• **Short exercise**:
Find each line in the items below that contains the word "screenshot" and copy those lines.

[Item-finding records]
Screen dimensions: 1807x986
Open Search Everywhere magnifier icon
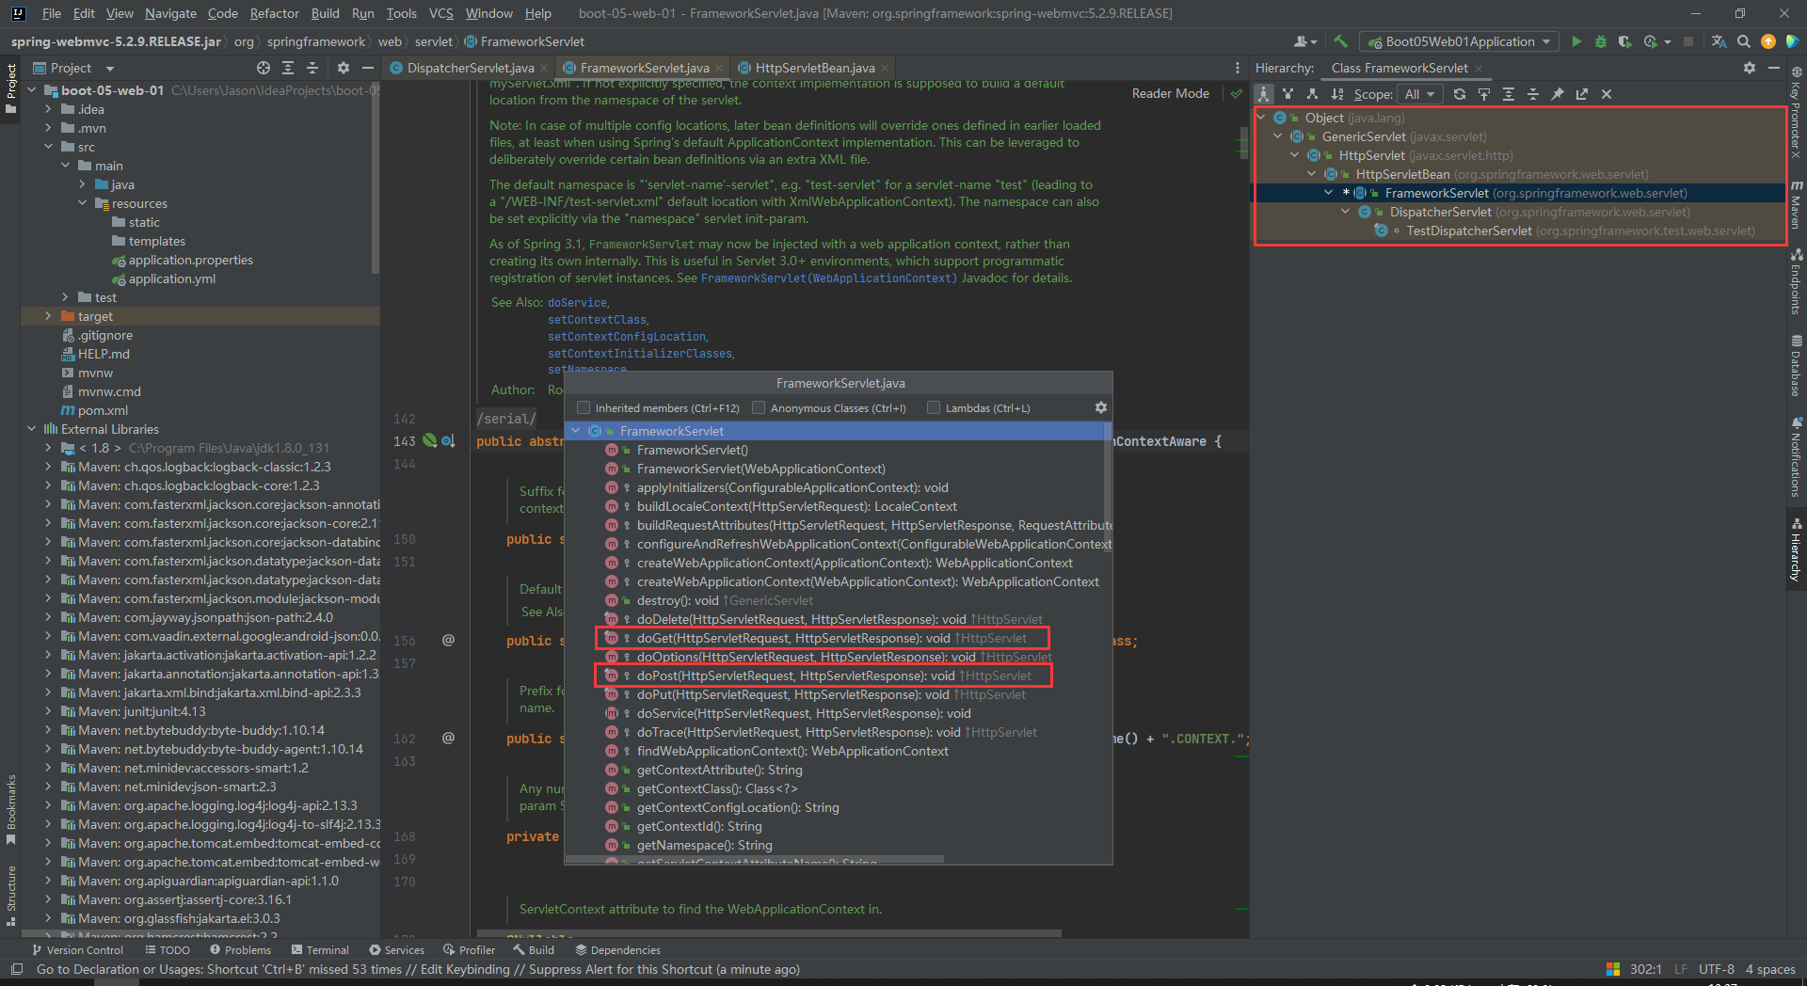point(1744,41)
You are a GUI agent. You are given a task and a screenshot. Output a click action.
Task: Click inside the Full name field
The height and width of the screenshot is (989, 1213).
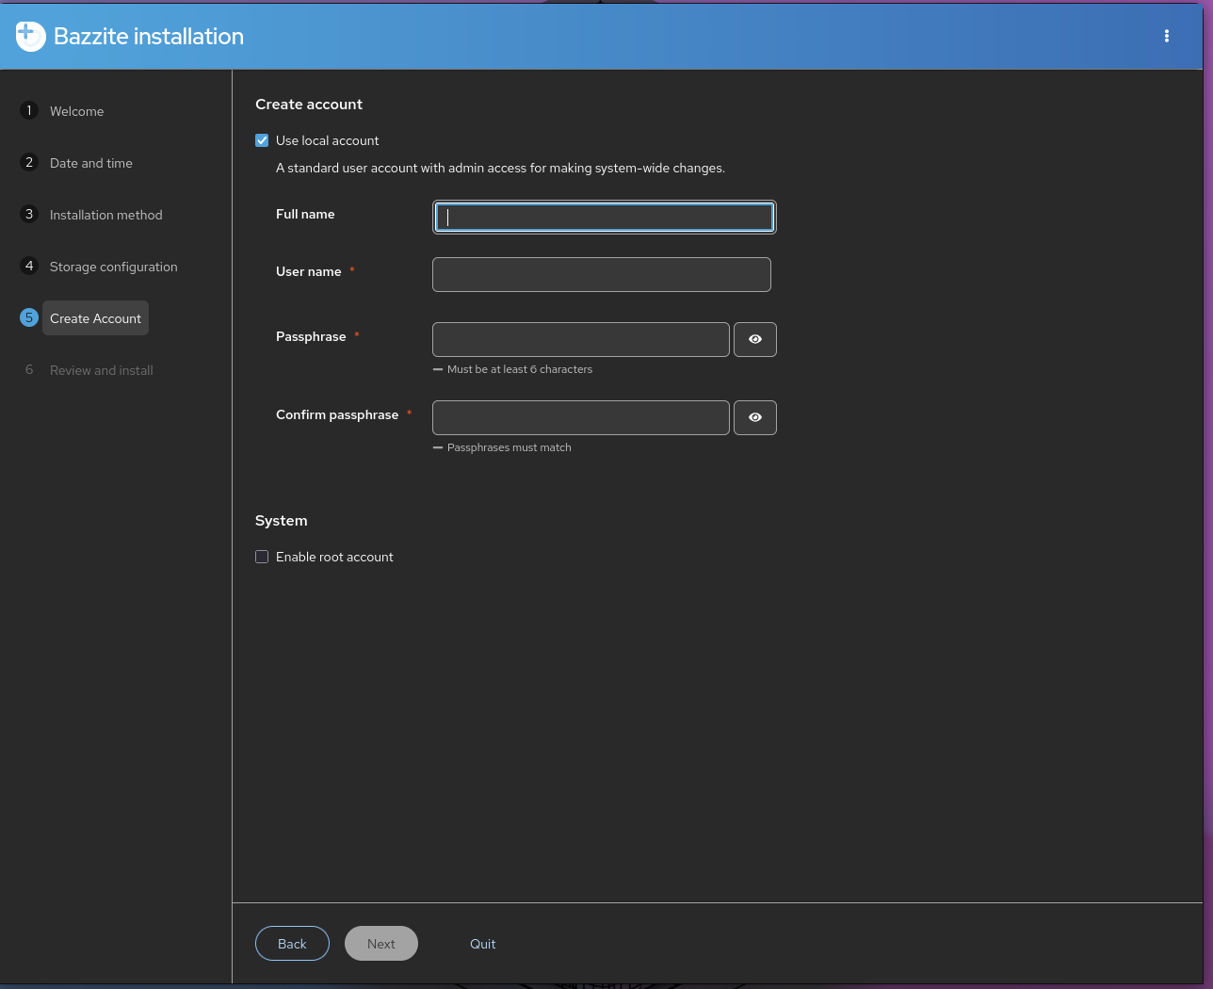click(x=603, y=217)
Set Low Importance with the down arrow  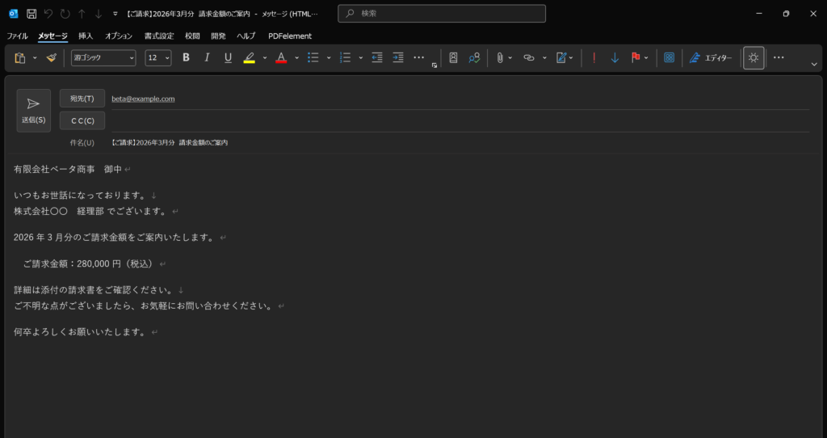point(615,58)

• **Finished exercise**:
You are a GUI agent. You are given a task and a screenshot. Output a click action.
The height and width of the screenshot is (989, 1213).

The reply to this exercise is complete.